By Ambar Warrick
Investing.com -- Most Asian currencies crept higher on Thursday and the dollar fell in anticipation of data showing a further easing in U.S. consumer inflation, while the Japanese yen rallied sharply after the country logged a record-high current account surplus.
The dollar retreated further on Thursday, and was close to its lowest level in over seven months against a basket of currencies.
The yen jumped 0.7% to 131.61 against the dollar and was among the best-performing Asian currencies for the day, after data showed that Japan’s current account surplus surged far more than expected to a record high of ¥1.804 trillion.
The strong reading was driven largely by a record rise in returns on Japanese overseas investments, which largely helped offset the country’s growing trade deficit. It also points to some strength in the Japanese economy despite headwinds from worsening growth and increased inflation in 2022.
China’s yuan was also bolstered by positive economic data, rising 0.2% and hovering just below a five-month high. Data showed that Chinese consumer inflation grew slightly more than expected in December from the prior month, indicating that economic activity was beginning to perk up after the government relaxed most anti-COVID measures.
But weakness in producer price inflation showed that certain facets of the economy were still lagging. The country is grappling with a massive spike in COVID-19 cases after the removal of most restrictions.
The Australian dollar added 0.2% after data showed the country’s trade surplus unexpectedly grew in November, while the Indian rupee was flat ahead of a reading on consumer inflation, which is expected to have remained steady in December.
Broader Asian currencies were mildly positive, but were sitting on strong gains for the week in anticipation of data that is expected to show that U.S. consumer inflation retreated further in December.
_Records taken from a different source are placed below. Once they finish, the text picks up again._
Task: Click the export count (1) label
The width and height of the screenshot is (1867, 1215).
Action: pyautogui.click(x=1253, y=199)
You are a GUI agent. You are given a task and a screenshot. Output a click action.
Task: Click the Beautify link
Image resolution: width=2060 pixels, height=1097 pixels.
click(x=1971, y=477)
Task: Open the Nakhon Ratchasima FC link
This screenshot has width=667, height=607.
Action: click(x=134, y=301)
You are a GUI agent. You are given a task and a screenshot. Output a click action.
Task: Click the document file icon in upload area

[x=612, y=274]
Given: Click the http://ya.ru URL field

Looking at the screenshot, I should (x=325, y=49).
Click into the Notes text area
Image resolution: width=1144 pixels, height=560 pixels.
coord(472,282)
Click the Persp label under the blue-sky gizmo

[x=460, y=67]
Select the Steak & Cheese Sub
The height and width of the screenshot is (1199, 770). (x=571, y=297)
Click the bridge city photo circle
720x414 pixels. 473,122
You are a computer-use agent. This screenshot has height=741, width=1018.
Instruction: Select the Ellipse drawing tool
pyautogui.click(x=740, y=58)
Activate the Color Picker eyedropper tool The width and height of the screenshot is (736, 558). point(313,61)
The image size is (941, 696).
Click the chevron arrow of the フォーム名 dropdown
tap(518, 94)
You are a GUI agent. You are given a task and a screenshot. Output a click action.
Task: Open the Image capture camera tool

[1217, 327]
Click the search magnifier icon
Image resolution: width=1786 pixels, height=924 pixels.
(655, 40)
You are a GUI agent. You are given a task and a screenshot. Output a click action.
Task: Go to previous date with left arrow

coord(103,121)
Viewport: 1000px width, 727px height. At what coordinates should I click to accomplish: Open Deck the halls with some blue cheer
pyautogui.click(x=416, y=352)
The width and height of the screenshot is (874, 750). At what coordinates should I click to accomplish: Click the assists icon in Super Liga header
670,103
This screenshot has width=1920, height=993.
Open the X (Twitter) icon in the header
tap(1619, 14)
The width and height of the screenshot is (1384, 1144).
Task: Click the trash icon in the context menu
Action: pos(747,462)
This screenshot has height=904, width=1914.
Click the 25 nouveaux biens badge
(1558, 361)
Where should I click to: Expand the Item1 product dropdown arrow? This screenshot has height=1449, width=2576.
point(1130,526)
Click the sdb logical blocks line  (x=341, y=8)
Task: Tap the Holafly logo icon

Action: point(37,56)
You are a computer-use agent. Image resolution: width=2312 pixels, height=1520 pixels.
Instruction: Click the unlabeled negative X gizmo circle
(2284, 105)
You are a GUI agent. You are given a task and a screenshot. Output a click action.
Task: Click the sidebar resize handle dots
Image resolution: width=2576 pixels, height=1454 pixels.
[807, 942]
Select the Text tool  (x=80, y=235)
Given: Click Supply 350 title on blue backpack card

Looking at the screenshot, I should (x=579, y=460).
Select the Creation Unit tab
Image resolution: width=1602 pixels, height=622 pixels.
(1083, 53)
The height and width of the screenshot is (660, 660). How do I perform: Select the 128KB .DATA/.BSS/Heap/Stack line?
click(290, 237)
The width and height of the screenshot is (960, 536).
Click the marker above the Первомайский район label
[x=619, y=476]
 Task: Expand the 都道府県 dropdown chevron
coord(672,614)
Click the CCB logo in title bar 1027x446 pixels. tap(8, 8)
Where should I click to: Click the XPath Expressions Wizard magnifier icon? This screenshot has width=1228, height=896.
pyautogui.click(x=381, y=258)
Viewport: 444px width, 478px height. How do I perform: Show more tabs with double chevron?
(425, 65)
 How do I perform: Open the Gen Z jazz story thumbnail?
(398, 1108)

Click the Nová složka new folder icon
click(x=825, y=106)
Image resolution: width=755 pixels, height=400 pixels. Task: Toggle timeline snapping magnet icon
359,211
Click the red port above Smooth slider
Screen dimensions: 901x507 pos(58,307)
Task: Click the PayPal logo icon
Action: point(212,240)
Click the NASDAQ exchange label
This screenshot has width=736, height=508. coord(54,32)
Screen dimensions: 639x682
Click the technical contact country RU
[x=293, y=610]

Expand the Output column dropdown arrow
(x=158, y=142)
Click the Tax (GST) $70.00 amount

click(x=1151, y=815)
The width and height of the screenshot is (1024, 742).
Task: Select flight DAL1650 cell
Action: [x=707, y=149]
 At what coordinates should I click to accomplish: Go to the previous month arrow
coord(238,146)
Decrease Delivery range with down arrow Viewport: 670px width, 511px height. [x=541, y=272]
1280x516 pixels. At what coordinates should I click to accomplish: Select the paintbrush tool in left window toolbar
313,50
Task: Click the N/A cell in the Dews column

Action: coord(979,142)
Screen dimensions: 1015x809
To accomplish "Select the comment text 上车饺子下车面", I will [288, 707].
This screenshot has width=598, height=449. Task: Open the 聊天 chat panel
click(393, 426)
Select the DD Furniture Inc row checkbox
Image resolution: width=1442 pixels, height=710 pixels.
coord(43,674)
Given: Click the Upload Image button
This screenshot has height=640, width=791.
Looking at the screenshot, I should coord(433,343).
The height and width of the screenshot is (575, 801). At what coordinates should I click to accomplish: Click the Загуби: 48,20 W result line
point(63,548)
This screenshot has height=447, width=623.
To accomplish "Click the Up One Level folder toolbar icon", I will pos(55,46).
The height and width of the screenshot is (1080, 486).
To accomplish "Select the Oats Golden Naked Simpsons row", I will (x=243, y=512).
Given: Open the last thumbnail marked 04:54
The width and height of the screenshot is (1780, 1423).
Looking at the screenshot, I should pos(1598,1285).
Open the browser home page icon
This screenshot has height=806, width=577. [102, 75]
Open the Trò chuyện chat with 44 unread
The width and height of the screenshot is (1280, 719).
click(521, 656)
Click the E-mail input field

The reading is likely to spur a less hawkish stance by the Federal Reserve, which in turn could weaken the dollar and offer much relief to Asian currencies. Regional markets were battered by a sharp spike in interest rates through 2022, and are awaiting any signs that this trend could reverse in 2023.
The dollar index and dollar index futures both fell about 0.1%, and were down nearly 0.8% this week in anticipation of the inflation data. The greenback has been on a sharp decline since late-2022, amid an increasing number of bets that U.S. inflation has peaked, and that the Fed will raise rates at a slower pace in the coming months.
But given that inflation is still trending well over the Fed’s annual target range, markets are cautious over whether interest rates will stay higher for longer.